Une question de performance

En juin 2011, des capital-risqueurs dont Spark Capital Partners LLC et Union Squares Venture avaient déjà racheté pour plus de 50 millions de dollars d’actions de Foursquare portant la valorisation du service à 600 millions de dollars. Seulement, les investisseurs semblent aujourd’hui douter de cette nouvelle valorisation et rechignent à poser sur la table entre 50 et 100 autres millions.

La première raison de ce scepticisme réside dans la croissance de Foursquare. Celle-ci ne semble tout simplement pas être à la hauteur. La refonte globale du service en juin dernier n’aurait pas impacté cette courbe de croissance. Mais un deuxième facteur vient troubler l’évaluation des performances de Foursquare : la comparaison systématique avec Yelp.

En effet, le volume d’utilisateur est significativement supérieur chez Yelp qui totalise 83 millions d’utilisateurs contre 25 millions en octobre dernier chez Foursquare. De plus, si Foursquare ne semble pas dégager des revenus suffisants, de son côté Yelp compte encaisser 136 millions de dollars de bénéfices pour cette année 2012.

Par ailleurs, il a fallu trois ans à Foursquare pour dépasser les 20 millions d’utilisateurs alors qu’Instagram, par exemple, a atteint ce chiffre en un an et demi avec des fonds nettement moins importants.
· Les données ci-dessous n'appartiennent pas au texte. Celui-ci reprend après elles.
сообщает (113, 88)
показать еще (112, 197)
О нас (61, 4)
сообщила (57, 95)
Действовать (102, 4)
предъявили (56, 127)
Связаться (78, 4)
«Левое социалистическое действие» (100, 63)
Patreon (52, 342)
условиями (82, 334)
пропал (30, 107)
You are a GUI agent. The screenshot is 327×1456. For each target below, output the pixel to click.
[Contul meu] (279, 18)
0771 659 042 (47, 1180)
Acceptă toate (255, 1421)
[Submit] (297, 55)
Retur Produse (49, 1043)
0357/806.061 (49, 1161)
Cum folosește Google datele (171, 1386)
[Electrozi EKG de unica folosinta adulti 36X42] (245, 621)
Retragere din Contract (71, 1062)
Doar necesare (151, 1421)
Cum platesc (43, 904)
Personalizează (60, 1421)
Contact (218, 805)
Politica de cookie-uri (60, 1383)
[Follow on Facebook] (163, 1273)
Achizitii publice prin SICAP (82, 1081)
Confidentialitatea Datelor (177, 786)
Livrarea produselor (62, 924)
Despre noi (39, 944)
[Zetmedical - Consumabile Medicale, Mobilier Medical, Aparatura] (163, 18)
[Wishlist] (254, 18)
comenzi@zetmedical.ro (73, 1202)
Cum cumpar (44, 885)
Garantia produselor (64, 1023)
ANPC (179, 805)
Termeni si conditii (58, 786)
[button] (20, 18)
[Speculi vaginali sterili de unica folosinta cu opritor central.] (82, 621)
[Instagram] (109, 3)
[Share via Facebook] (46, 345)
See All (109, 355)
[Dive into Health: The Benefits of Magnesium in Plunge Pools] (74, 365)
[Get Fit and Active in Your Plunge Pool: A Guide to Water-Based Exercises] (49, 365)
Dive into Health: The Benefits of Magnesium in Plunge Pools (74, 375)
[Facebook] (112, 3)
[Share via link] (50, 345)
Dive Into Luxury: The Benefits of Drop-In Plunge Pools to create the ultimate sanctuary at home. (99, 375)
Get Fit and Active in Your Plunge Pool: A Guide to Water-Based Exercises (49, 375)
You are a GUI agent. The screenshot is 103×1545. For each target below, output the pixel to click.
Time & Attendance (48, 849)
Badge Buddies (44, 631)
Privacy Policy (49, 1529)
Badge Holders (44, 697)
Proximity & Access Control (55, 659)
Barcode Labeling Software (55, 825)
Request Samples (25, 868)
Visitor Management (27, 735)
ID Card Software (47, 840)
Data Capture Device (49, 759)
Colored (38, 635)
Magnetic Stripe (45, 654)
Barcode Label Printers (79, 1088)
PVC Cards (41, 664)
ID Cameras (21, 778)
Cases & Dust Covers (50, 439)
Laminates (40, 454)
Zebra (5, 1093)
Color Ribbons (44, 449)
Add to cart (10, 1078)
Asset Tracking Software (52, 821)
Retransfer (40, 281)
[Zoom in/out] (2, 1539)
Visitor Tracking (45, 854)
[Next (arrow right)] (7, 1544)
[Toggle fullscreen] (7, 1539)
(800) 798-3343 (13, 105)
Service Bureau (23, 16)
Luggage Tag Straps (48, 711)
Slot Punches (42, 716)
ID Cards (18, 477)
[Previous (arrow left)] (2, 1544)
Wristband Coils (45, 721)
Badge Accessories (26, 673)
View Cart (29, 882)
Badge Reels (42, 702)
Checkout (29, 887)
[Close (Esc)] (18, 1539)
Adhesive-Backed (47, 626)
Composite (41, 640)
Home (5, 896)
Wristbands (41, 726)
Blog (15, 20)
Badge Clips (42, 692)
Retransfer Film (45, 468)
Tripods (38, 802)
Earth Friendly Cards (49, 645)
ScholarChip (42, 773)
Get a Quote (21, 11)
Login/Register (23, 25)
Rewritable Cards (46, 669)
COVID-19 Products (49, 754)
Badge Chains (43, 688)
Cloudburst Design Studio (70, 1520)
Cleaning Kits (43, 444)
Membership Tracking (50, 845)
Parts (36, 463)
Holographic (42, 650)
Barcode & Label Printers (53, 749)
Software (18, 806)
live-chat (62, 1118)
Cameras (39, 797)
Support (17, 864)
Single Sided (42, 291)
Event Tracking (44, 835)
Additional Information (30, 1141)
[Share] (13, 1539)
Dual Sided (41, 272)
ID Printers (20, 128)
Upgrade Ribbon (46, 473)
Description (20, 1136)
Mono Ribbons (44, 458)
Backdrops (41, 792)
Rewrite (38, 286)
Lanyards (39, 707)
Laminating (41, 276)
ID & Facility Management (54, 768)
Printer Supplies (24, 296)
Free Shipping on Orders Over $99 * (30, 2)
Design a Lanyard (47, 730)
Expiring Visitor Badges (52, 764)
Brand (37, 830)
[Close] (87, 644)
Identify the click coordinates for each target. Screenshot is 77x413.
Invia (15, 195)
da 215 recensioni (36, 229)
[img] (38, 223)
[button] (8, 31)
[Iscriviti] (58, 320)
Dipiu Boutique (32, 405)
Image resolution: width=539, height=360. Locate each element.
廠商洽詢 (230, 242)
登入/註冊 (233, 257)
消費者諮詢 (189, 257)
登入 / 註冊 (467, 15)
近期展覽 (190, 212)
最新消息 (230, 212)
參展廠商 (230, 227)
Modèle économique : entre diversification et hésitation

La question du business model est intimement liée à celle de l’usage que les utilisateurs ont du réseau de Dennis Crowley. De plus en plus, il semble y avoir une tension entre un usage passif qui consiste à utiliser Foursquare comme un moteur de recherche et un usage actif avec le système de check-in.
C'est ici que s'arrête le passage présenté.